What you should do
Retype the line containing "is (456, 600)." and each later line through the end of the listing, exactly as written, with no other lines.

● ● ● ● ● ● ●

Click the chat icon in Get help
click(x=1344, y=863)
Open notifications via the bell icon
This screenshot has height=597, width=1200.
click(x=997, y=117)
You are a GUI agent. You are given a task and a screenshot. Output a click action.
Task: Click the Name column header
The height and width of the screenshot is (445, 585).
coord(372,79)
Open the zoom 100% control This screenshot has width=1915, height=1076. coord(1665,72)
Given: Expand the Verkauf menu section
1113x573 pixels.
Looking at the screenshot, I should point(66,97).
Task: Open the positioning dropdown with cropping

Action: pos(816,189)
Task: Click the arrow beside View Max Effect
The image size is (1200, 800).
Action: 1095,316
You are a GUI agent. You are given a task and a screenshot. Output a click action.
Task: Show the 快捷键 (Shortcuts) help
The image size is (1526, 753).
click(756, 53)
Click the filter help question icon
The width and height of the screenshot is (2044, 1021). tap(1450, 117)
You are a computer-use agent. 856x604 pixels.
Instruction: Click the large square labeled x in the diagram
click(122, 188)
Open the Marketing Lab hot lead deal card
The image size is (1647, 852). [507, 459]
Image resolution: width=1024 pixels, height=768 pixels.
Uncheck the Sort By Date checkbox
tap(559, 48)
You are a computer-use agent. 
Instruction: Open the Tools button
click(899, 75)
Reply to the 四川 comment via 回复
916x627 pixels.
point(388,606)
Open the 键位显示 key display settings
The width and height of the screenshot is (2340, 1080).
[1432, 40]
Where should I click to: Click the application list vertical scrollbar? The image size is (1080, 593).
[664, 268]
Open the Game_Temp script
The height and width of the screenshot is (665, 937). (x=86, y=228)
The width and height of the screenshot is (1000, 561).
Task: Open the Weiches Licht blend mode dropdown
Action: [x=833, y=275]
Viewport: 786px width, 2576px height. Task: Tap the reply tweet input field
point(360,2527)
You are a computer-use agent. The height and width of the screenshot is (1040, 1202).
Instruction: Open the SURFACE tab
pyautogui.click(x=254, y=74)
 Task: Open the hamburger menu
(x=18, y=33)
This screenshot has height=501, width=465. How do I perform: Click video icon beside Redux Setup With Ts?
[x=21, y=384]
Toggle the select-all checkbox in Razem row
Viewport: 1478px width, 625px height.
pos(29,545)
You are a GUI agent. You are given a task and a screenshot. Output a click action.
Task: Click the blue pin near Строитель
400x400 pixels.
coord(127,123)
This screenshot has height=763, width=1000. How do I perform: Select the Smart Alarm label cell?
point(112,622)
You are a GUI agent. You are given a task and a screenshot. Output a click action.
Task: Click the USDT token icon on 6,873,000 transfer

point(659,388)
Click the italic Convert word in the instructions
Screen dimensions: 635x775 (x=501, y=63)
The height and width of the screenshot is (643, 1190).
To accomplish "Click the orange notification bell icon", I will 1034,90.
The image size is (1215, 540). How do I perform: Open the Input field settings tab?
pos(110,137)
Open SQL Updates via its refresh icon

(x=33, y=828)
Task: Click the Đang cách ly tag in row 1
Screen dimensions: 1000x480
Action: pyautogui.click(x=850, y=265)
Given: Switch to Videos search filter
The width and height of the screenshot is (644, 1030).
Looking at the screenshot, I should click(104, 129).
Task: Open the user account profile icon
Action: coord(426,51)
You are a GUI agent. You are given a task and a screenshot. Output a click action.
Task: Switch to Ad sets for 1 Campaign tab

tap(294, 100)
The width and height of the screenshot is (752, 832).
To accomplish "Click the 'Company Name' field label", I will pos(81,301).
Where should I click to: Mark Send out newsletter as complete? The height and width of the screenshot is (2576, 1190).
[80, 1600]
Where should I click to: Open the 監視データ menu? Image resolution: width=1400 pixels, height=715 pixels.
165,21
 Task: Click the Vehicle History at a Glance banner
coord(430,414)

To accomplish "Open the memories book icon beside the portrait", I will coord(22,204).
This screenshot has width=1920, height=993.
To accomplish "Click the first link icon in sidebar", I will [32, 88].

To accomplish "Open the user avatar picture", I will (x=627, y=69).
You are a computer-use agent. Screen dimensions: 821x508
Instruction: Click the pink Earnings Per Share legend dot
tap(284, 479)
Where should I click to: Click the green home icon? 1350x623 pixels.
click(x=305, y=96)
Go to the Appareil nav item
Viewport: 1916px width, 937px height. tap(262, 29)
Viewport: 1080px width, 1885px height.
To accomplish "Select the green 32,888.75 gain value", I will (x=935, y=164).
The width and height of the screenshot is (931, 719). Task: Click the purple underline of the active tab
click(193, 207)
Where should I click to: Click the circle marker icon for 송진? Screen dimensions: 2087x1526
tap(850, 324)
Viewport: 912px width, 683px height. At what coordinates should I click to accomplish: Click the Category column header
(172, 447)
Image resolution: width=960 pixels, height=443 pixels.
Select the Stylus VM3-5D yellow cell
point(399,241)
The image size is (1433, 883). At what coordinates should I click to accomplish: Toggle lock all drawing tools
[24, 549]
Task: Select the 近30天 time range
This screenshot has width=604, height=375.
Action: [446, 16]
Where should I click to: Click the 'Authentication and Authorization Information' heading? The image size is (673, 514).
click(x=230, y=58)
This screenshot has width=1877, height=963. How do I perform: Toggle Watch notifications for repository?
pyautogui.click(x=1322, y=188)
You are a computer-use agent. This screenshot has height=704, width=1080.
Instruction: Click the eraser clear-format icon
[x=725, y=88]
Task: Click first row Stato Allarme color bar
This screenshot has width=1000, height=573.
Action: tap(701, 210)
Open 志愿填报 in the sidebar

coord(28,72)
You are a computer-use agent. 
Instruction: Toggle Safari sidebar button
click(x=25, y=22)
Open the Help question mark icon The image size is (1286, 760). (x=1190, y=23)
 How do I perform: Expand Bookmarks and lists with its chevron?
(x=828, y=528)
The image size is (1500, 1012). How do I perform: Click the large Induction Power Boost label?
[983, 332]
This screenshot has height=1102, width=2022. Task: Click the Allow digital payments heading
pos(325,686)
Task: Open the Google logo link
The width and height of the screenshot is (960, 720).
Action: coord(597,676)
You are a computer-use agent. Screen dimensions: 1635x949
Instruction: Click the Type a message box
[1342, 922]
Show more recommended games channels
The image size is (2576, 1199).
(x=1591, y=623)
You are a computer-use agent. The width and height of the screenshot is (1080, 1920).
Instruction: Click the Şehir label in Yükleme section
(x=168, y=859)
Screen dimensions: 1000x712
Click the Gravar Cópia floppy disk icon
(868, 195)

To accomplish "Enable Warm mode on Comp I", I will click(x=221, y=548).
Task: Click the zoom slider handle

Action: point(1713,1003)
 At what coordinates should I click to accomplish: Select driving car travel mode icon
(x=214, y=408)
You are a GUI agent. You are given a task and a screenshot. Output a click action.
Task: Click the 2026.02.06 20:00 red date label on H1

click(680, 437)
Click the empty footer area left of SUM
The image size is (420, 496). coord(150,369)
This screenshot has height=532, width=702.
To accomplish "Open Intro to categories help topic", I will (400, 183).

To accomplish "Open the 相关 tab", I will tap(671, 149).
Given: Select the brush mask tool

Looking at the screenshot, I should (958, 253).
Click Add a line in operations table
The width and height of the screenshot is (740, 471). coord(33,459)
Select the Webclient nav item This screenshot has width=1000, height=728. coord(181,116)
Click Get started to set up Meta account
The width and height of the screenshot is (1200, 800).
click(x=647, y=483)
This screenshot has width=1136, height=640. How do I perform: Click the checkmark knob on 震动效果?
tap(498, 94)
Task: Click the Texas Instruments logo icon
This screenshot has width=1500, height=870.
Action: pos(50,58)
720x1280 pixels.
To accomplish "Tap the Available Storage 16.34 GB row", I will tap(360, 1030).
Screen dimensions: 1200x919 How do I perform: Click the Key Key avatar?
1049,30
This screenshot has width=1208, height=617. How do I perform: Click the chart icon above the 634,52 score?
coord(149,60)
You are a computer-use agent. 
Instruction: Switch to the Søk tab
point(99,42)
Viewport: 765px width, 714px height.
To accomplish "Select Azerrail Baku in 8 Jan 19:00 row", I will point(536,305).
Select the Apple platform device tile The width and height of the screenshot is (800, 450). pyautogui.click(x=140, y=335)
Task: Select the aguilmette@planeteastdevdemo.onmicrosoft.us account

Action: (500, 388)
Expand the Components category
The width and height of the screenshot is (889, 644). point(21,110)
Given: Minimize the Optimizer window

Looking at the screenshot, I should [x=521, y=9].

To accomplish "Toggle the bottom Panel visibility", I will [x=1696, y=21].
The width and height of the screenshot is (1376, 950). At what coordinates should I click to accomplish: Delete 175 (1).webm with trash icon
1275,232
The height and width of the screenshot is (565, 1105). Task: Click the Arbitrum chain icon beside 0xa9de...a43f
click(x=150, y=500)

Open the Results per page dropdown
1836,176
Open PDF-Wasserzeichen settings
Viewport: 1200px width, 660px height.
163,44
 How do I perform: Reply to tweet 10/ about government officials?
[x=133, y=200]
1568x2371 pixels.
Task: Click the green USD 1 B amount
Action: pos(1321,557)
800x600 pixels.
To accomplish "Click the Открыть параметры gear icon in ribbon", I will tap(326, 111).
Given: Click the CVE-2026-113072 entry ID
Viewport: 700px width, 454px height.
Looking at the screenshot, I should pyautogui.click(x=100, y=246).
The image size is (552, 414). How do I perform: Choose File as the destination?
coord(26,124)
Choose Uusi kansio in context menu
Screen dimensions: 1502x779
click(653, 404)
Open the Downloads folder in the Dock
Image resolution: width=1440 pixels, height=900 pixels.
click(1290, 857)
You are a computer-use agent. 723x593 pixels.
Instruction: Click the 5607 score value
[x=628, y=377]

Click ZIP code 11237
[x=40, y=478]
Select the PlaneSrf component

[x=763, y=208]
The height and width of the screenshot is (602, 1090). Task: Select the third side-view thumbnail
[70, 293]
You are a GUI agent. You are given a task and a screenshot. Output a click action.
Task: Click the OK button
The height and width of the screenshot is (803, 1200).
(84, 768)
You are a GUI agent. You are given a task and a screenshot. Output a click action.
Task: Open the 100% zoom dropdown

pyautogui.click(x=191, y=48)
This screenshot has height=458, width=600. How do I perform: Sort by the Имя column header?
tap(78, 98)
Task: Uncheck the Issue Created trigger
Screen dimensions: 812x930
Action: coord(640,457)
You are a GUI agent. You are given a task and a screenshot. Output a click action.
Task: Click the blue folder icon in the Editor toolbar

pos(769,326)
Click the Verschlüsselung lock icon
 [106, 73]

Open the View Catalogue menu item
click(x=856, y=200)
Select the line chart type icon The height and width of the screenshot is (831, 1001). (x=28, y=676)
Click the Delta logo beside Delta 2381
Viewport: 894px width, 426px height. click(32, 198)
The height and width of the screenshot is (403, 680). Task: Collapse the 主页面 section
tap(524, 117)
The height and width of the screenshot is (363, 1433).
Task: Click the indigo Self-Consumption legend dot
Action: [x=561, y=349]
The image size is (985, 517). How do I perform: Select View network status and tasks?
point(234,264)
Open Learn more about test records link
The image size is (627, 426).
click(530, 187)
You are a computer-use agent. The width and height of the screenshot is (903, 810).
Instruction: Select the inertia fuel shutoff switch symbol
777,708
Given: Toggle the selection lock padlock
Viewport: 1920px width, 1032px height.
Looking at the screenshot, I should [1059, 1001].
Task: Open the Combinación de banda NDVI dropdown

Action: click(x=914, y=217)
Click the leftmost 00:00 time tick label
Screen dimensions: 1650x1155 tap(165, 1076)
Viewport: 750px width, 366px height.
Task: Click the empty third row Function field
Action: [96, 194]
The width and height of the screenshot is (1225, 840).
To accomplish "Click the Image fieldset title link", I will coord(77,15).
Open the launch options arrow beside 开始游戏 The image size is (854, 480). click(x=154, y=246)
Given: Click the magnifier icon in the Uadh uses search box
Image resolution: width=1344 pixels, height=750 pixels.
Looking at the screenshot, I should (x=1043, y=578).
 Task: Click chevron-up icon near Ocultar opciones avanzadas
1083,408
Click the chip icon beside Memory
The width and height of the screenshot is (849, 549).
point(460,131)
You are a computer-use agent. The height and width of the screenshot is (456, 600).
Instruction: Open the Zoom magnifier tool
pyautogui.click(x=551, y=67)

● ● ● ● ● ● ●

Result of the task
You are a computer-use agent. The height and width of the screenshot is (456, 600).
Instruction: Open the Zoom magnifier tool
pyautogui.click(x=551, y=67)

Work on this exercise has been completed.